→ **Objective 1**:
How would you translate this sentence from the text on partnership EOIs into Spanish: "That can be risky if the other party is also talking to competitors."
→ **Objective 2**:
In the listing, start at the line that has "Choose 最高 60 FPS frame rate limit" and end after the line that has "click(255, 111)". Reproduce only those lines, renaming "search input field" to "filter box" and leaving everything else the same.

So if your EOI includes detailed terms, reads like an agreement, and the parties begin acting on it, it may be treated (in whole or in part) as binding despite “non-binding” labels. This is one reason it’s smart to get a lawyer to review EOIs used for major commercial arrangements.
Be Careful With Exclusivity And “Lock-Out” Promises
Exclusivity is a classic “commercial ask” in partnerships - for example, “We want to be your exclusive supplier in Sydney for 12 months.”
But exclusivity can be commercially significant and may create obligations you didn’t intend if the wording is too firm.
If you want to raise exclusivity in an EOI, you can:
- frame it as a proposal subject to negotiation;
- limit it to a short evaluation period (if appropriate); and
- make it conditional on agreed performance criteria and a signed agreement.
If exclusivity is essential, consider documenting it properly (even before the main contract) to ensure it’s enforceable and clearly defined. A well-drafted term sheet or heads of agreement can help avoid misunderstandings here.
Don’t Overshare Confidential Information Without Protection
Partnership EOIs often require you to reveal pricing models, customer segments, or operational processes. That can be risky if the other party is also talking to competitors.
If you need to share sensitive information early, it’s usually wise to put an NDA in place first. A Mutual Non-Disclosure Agreement can be useful where both sides will be sharing confidential information.
Align Your EOI With Your Real Delivery Capabilities
It’s tempting to say “yes” to everything in an EOI, especially if the opportunity is competitive. But overpromising can cause big issues later.
From a legal and relationship standpoint, you want the other party to trust that:
- your timelines are realistic;
- your pricing assumptions make sense; and
- your resourcing plan matches what you can actually deliver.
If you later need to renegotiate because the EOI was too optimistic, that can slow down the deal and damage trust.

→ **Given records**:

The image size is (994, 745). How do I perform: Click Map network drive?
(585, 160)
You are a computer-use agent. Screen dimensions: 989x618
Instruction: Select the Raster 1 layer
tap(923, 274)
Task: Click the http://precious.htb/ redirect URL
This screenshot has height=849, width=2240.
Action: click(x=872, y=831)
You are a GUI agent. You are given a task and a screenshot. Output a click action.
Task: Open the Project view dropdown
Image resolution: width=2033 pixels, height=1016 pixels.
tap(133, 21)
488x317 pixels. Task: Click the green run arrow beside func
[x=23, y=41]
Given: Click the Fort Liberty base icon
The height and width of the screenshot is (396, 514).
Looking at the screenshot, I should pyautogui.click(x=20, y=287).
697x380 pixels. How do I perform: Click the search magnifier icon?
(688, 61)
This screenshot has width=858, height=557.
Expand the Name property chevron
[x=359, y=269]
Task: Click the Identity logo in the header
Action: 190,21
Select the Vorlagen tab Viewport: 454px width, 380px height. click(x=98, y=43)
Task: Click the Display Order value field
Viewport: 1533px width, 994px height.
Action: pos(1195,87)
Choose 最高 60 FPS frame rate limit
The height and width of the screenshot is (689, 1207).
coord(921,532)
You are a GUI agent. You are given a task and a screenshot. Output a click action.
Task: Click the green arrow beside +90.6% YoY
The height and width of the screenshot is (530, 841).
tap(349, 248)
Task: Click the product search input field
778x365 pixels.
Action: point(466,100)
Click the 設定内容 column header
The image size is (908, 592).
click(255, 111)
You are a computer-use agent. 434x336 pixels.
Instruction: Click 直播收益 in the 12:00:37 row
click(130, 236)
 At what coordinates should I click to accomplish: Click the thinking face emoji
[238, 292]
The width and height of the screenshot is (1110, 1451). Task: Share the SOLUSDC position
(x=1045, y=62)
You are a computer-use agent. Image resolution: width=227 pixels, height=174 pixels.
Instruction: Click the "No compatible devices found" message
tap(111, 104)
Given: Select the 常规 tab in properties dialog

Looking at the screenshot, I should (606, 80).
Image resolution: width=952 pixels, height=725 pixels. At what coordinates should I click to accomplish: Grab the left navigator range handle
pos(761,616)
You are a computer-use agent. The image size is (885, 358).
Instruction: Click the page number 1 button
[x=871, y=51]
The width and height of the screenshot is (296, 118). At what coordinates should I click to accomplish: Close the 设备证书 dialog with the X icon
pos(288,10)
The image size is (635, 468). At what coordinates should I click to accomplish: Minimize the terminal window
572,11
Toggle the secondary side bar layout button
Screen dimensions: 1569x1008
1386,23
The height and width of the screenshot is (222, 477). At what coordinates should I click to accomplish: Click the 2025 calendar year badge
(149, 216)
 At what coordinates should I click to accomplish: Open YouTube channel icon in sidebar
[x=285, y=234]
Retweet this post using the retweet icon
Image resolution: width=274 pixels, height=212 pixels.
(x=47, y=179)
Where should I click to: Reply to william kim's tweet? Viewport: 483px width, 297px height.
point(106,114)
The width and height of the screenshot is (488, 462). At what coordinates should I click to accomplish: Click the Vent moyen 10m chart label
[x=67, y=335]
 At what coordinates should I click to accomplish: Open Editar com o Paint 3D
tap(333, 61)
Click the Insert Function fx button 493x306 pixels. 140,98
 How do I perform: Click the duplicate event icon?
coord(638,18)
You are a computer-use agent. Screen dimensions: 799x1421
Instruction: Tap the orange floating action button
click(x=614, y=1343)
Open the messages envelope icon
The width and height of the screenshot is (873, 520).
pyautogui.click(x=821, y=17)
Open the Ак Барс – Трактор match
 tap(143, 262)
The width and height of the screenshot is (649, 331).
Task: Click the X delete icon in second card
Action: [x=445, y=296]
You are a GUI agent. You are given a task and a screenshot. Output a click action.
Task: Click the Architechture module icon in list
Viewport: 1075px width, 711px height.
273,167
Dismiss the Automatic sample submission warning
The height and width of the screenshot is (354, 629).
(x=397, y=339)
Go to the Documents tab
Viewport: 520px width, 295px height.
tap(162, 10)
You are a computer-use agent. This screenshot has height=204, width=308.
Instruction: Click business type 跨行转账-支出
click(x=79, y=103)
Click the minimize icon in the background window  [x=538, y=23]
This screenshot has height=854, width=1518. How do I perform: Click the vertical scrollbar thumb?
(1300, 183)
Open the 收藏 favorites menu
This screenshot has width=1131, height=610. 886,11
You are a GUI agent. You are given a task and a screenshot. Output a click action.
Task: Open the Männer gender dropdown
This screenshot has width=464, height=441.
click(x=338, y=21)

→ **Written reply 1**:
Eso puede ser arriesgado si la otra parte también está hablando con competidores.

→ **Written reply 2**:
Choose 最高 60 FPS frame rate limit
The height and width of the screenshot is (689, 1207).
coord(921,532)
You are a GUI agent. You are given a task and a screenshot. Output a click action.
Task: Click the green arrow beside +90.6% YoY
The height and width of the screenshot is (530, 841).
tap(349, 248)
Task: Click the product filter box
778x365 pixels.
Action: point(466,100)
Click the 設定内容 column header
The image size is (908, 592).
click(255, 111)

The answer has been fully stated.